The world came together this week, in London, to give Somalia a shot in the arm so that newly-elected President Hassan Sheikh Mohamud can get down to the business of raising his war-ravaged country out of the ashes of failed statehood.

President Uhuru Kenyatta was a key speaker at this second London conference on Somalia for many reasons. Chief among these is that Somalia is a neighbour, and Kenya has not been known to turn her back on a neighbour and friend in need.

Secondly, Kenya is host to 500,000 refugees who fled the civil war, hunger, deprivation and a militant Al Shabaab that kept Somalia  citizens under the yoke of tyranny. This is a huge economic sacrifice as this displaced mass has had significant impact on local resources, populations and altered the demographic landscape.

Some of the transit Somalis came to Kenya dragging along all that was negative in their country, such as intolerance, smuggling, corruption and terrorism. Clearly, this is unacceptable.  At the height of the civil war, more than 70,000 children were conscripted into the fighting factions in blatant disregard for their minority and innocence and in contravention of all known international covenants on the rights of the child.

Soon, heavily armed pirates made a meal out of global shipping and cost the global economy $18 billion annually in ransoms and disrupted shipping.

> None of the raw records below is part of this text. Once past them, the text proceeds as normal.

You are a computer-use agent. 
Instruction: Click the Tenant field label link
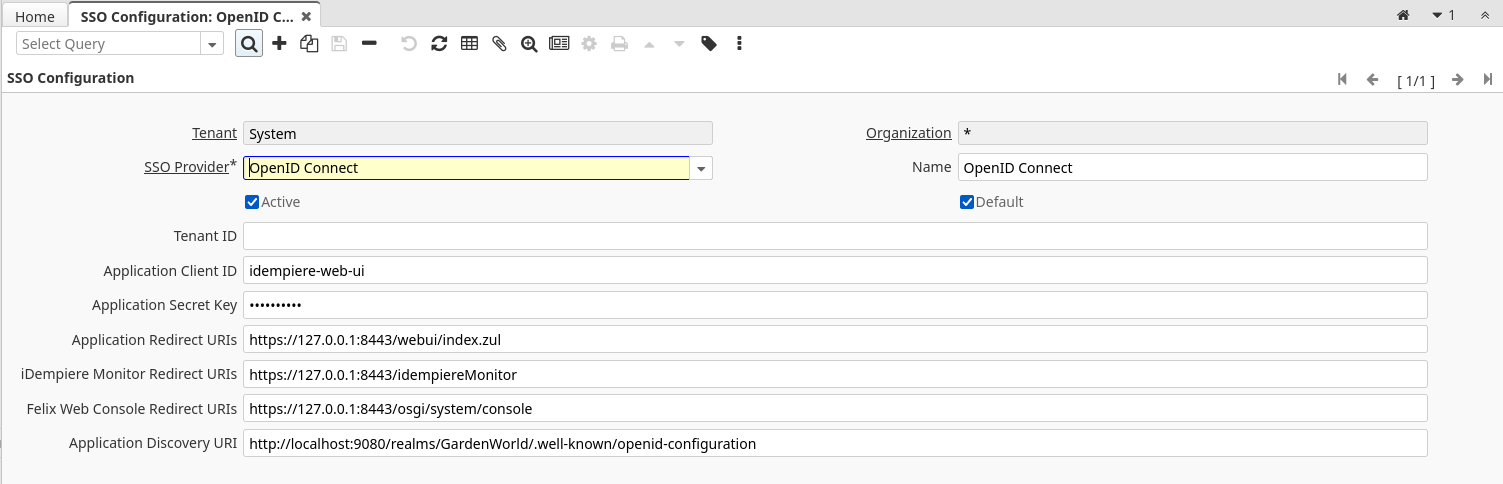pyautogui.click(x=214, y=133)
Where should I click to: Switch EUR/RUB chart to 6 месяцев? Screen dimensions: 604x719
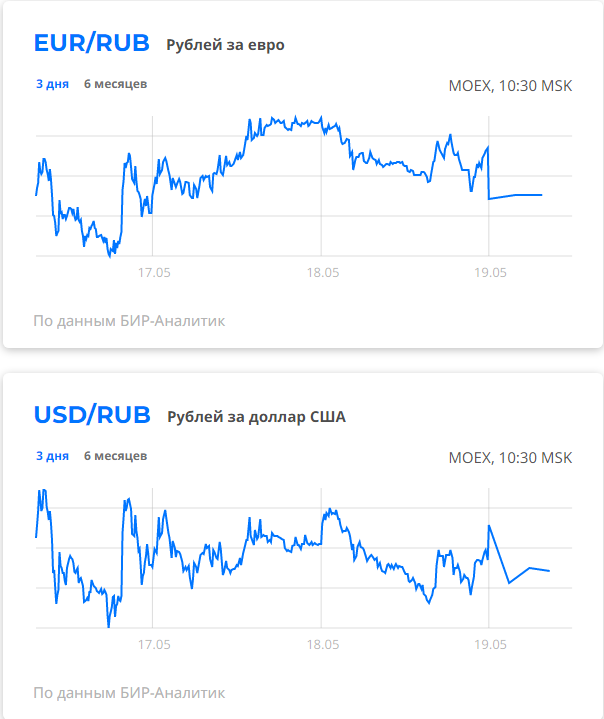[116, 84]
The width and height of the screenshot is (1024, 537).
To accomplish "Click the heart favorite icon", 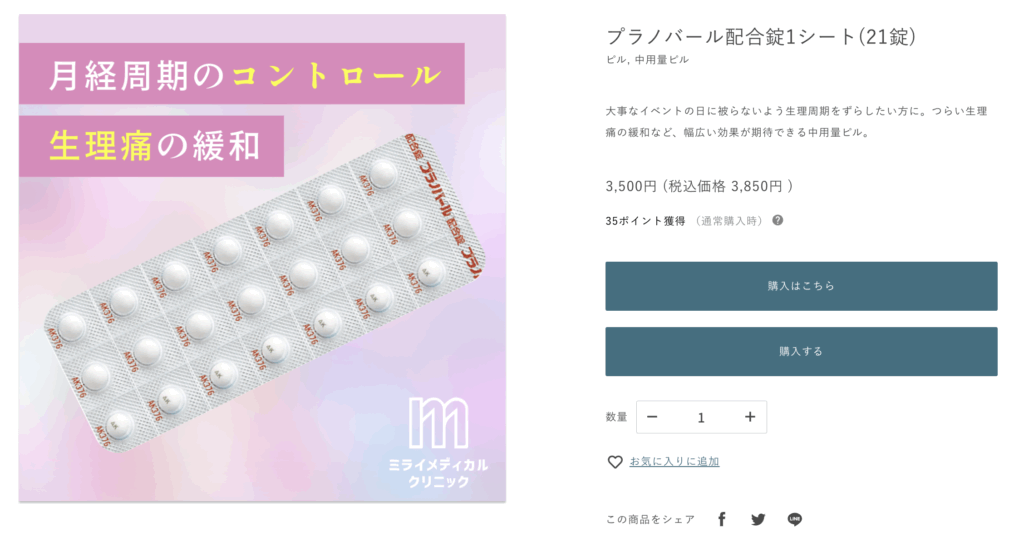I will coord(615,462).
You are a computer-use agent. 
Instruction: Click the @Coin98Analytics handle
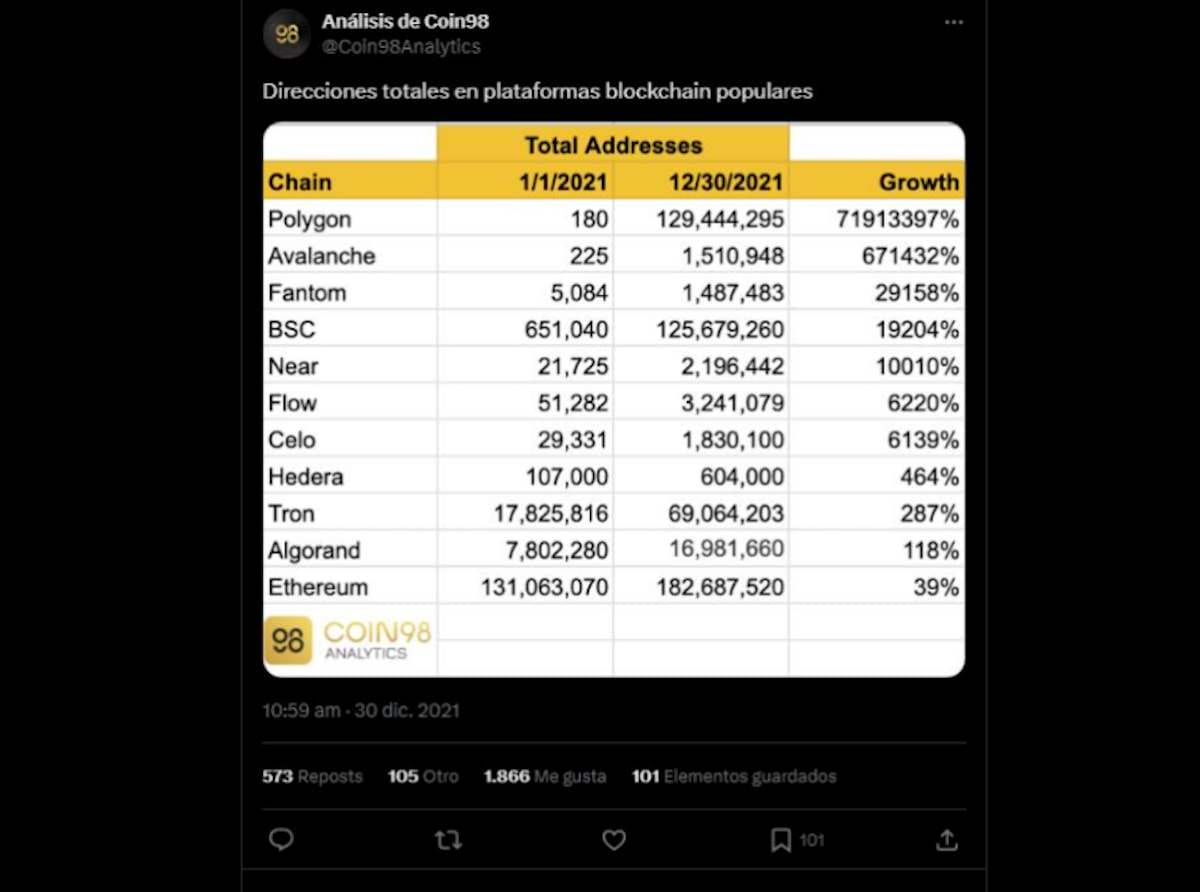tap(401, 47)
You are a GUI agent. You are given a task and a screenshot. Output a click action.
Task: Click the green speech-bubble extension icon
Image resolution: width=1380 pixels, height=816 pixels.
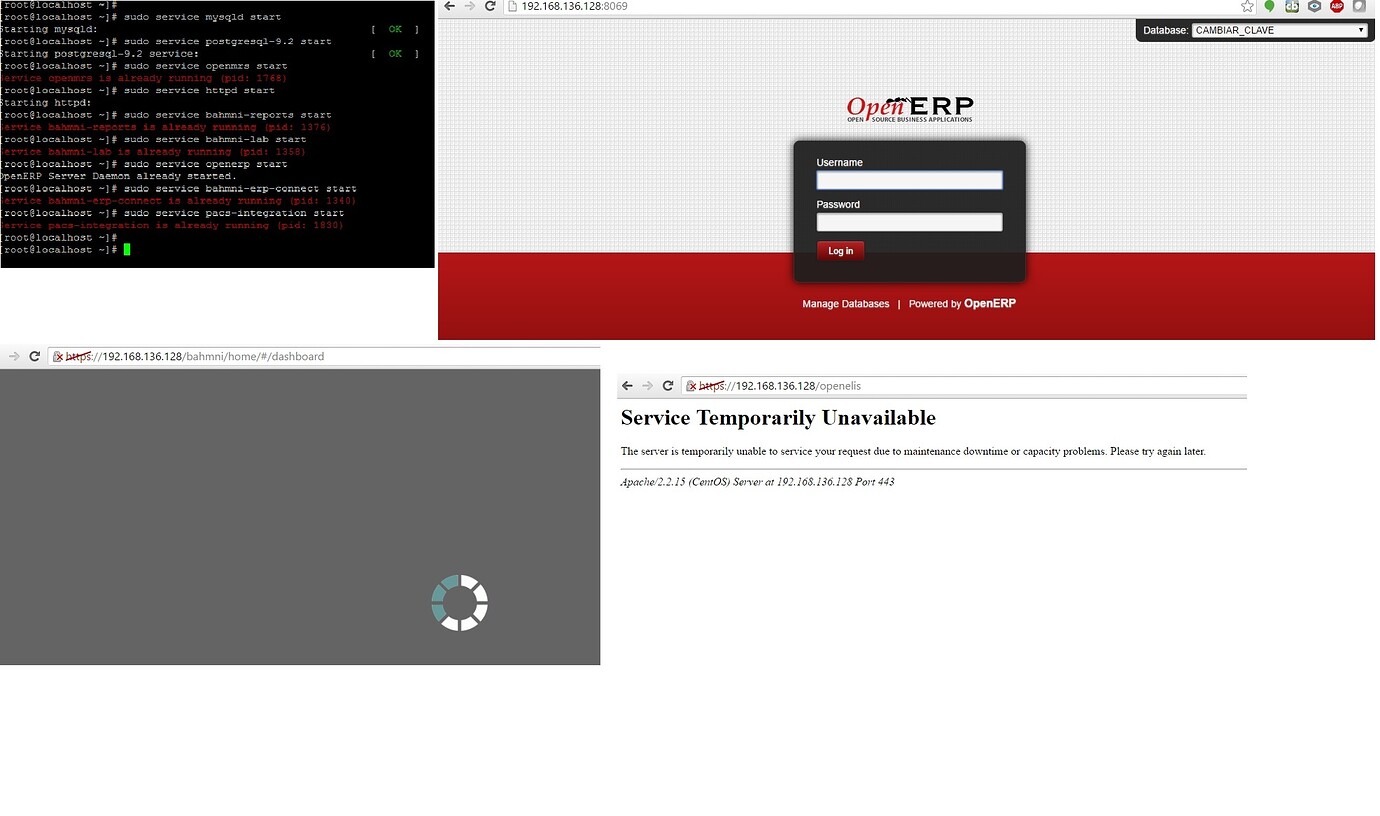tap(1269, 6)
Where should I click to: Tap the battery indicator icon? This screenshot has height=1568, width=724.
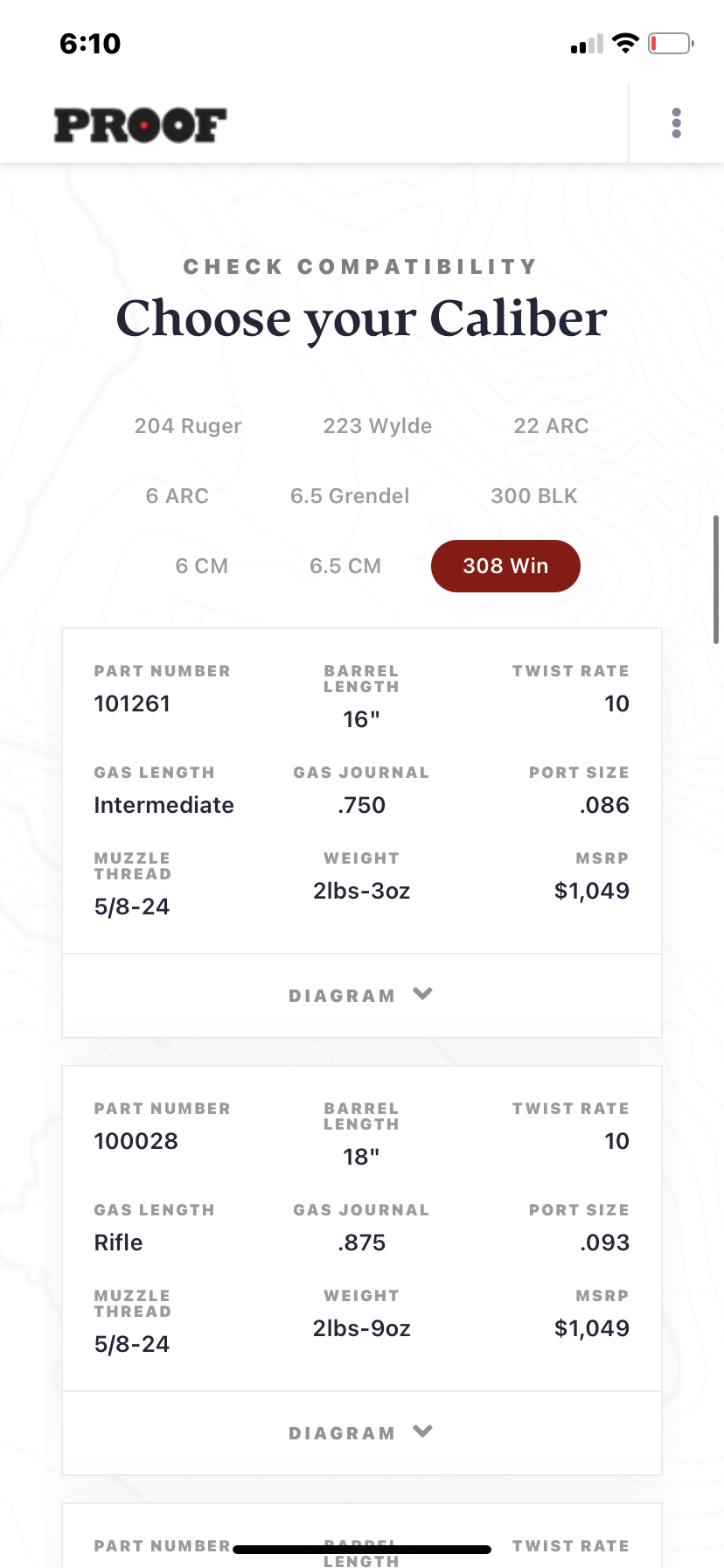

Al Shabaab exported their murderous credo to Kenya’s urban centers and Kenya responded by sending in the Kenya Defence Forces, who made short work of their misguided philosophy.

Kenyan went a step further and facilitated free and fair elections that brought in the President Mohamud administration, replacing the dysfunctional Transitional federal Government, trained her police service, civil servants and started mobile hospitals and schools across the liberated zones.

From the first known hijacking in April 2005, 149 ships have been ransomed, for almost $385 million. But rebuilding Somalia will cost billions more.

Kenya and the world have pledged to hold the hand of the industrious Somalis as they make baby steps back to the great nation it once was.